In this embodiment, a counter that coefficients the number of outputs is used as the output measuring means, but the same effect can be obtained by using a timer that displays the output time.

(H1 Effects of the Invention According to the present invention, the output measuring means measures the number of outputs or the output time of the control signal to the clamping position control means, and the output measuring means measures the output time in either the shallow handling direction or the deep handling direction. When the output of the control signal is continuously measured for a certain number of times or for a certain period of time, the output of the output means can be stopped.
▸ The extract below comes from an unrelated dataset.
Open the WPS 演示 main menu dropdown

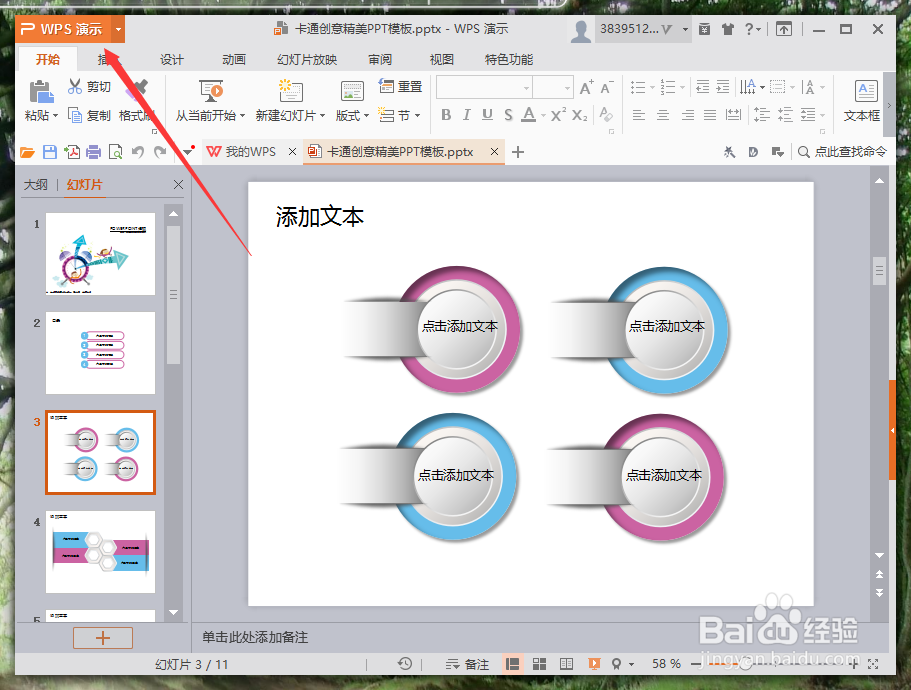(117, 29)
Therefore, even if the limit switch is not operating properly due to a clogged culm, etc., if the clamping position moves continuously in one direction by a predetermined amount, the output of the control signal will stop, causing a failure of electrical components such as motors and relays. Moreover, the measurement result of the output measuring means is not reset when the output of the output means stops, but is reset only when the output direction of the output means is reversed. Therefore, even if the output means intermittently outputs in the same direction while the conveyance means is near the limit position of the control range, when the total number of outputs or the total output time reaches the predetermined amount, The output of the output means is stopped, and failure of electrical components and devices due to overcurrent can be reliably prevented.
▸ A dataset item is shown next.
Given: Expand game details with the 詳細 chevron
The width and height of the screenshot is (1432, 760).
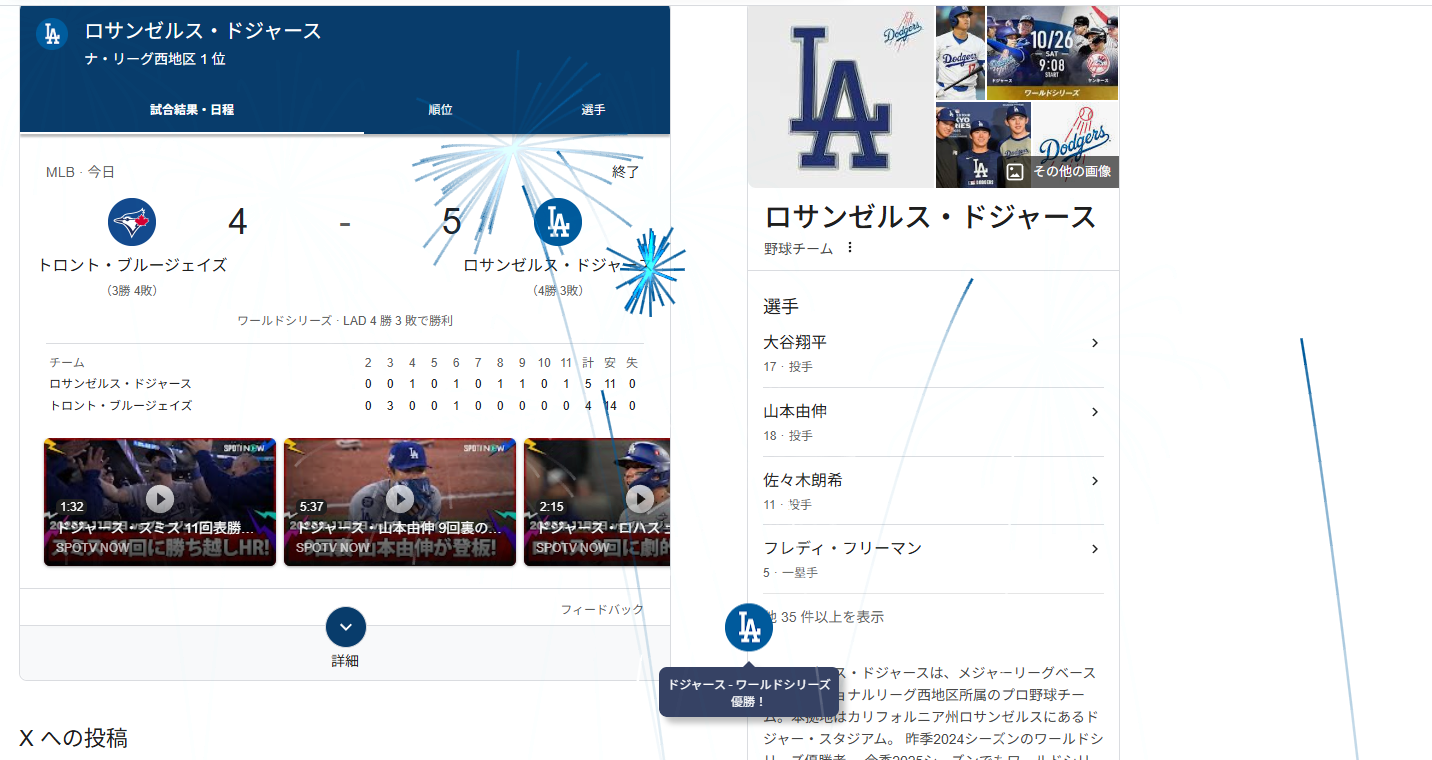Looking at the screenshot, I should click(346, 627).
[Brief explanation of drawings]

Fig. 1 is a schematic diagram showing the main parts of a combine harvester equipped with a processing depth control device according to an embodiment of the present invention, Fig. 2 is a schematic side cross-sectional diagram showing the configuration of the combine harvester, and Fig. 3 is a control of the combine harvester. FIG. 4 is a flowchart showing the operation of the processing depth control device included in the combine. 1-fi! Feed chain, 2-extraction motor, 7a, 7b-
Stopper, )SWI, 5W2-limit switch, SL-lower tip sensor, S2-upper tip sensor.

Claims (1)

[Claims] (1) An ear detection means for detecting the length of the harvested grain culm, a conveyance means that clamps the grain culm and guides it to the threshing device, and changes the gripping position of the grain culm in the conveyance means to a deep handling direction or a shallow handling direction. In a combine harvester handling depth control device comprising a clamping position control means and an output means for outputting a control signal to the clamping position control means according to a detection result of the tip detection means, the number of outputs or the output time of the output means is controlled. An output measuring means for measuring, an output stopping means for stopping the output of the output means when the output measuring means has measured the output for a certain number of times or a certain period of time in one direction, and an output stopping means for stopping the output of the output means when the output of the output means has stopped. A handling depth control device for a combine harvester, comprising: measurement updating means for resetting when the output direction of the output means is reversed.